Our product is always inline with our philosophy. The fact that we partner with companies and organizations are a partnership philosophy we instill with all our stakeholder relationships.
Does the company you buy the ceramic from also promote your combined product?
No, not yet. I would love them to. They are small growing business. So we are their customer and they produce for us and we distribute through sales and marketing.
How do you structure you business to produce the consistent quality?
We are working with 760 individual women that work from their homes. We have to bring together orders of 5,000 units of a very specific design and quality. It has been a process we have developed over the years that is based on trust and developing process.
- We go out to the group with the raw material
- We control the raw material. We dye it in our workshops, which control the colour consistency. Also some women do not have water so it would be very difficult for them to do the dying.
- When we go into the rural communities we give them a very specific design.
- Once they produce the product it gets checked for quality control.
- It is big operation. My production team goes out everyday and sometimes the leave at 6:00am and don’t get back until 6:00pm because they have to travel a distance to some of the rural communities.
We do a lot of training with the women on quality control. There is also training within the groups.
What is the objective when your employees go to the rural communities?
- To buy the product that they ordered last time they were in the community
- To place an order with each women
- To give out the raw materials
- Collect the grass
There are other beneficiaries to the market day, as many other women will come to sell fruit, buns etc. to the Gone Rural producers. We have created a bit of a micro economy.
It is also an opportunity for women to share information.
Although not the objective of my production team, there are also social programs where the producers will also have an opportunity to talk to someone about health issues, kids and school fees.
Do you know how investing in all these women is impacting the families, particularly their marriages?
We are now embarking on a benchmark survey. We have done one in 2009 and now we are comparing. In terms of education of the kids I think the impact is been huge because we pay for 340 orphaned and vulnerable children to go to school through our boMake Foundation scholarship program. It takes a lot of weight off their mothers. Based on our last survey, and in terms of the family, Gone Rural is the only source of income. A Chief told us that Gone Rural is the only income provider for his region. They have some men go to the mines, but they may only come back once a year. The rest of the year women have to provide for themselves.
Have you heard of any challenges where women are making more money than the man and there is increased tension as a result?
I have heard stories that this has happened. A lot of men are not employed. So it is not an issue that the women are making more, it is more of issue that men are not making anything. We did start an initiative to help men. We felt that it doesn’t help the women if men are feeling disempowered then there will be tension in the family.
As a result we started a medal project, which is very small. It is grown from one to five. We would like to grow it, but there still is so much we want to do with our women.
Have you seen some of the rural women leave Gone Rural to create a business for themselves?
I haven’t seen it much. A matter of fact it is one of our objectives, as we see ourselves as a stepping-stone. Women can go from not having any income to have subsistence income and then hopefully moving on to the next level.
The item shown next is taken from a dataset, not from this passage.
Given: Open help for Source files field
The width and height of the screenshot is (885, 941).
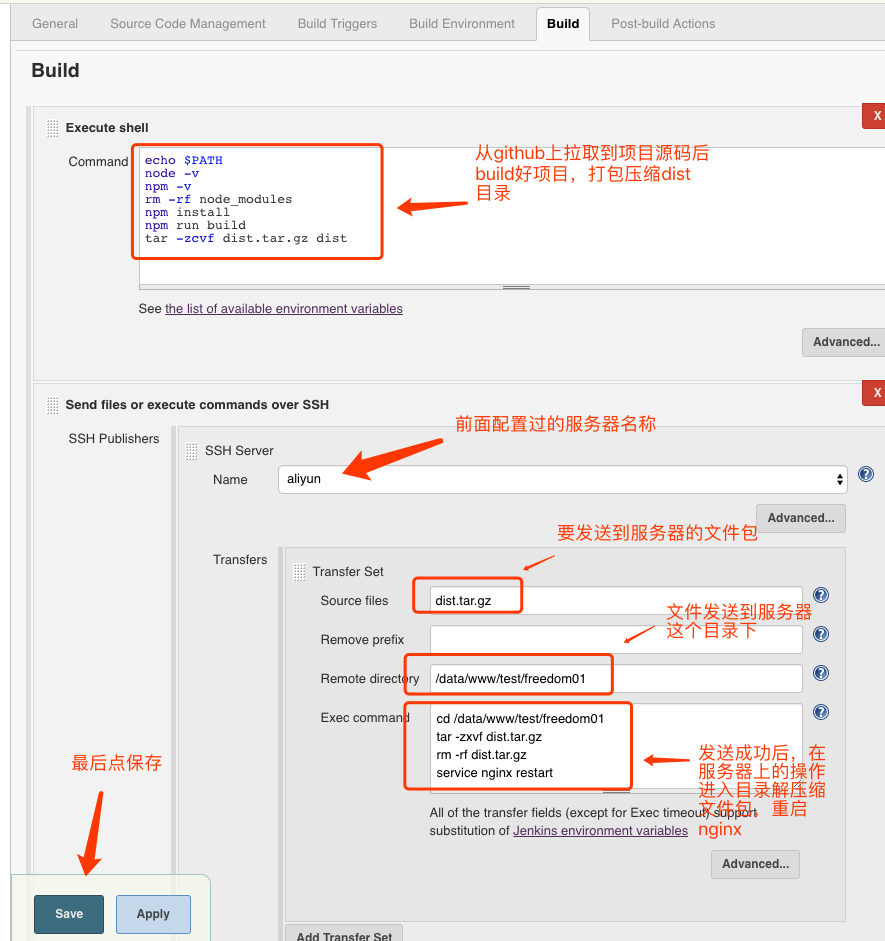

Some of the women have started their own businesses. For example a woman saved enough money from her Gone Rural income where she bought a solar panel where she is now making additional income charging people for charging their cell phones and charging for services. Some have started to buy chickens or growing vegetable gardens. This is definitely one of our major objectives. There are still so many women who want to join Gone Rural. When I visited the communities last year there were over 300 women that wanted to join the groups. Because we work with the communities a lot we mention that this is the work we have and it is up to the women already working with Gone Rural to decide if they want to split the work.
The way I see it, if more women go out on their own the more women we can help. We really want to monitor this in the future.
If women do go out on their own, will they still benefit from the boMake Foundation?
Absolutely, they don’t have to leave Gone Rural, because it is part time work, they can do their other work as well. In terms of the Foundation, there are a lot of community benefits from that. If a woman passes away we still pay for her children. The water, the food security are ongoing community projects so not only do we support the women but the community.
How important do you think Foundation is to create loyalty and superior products?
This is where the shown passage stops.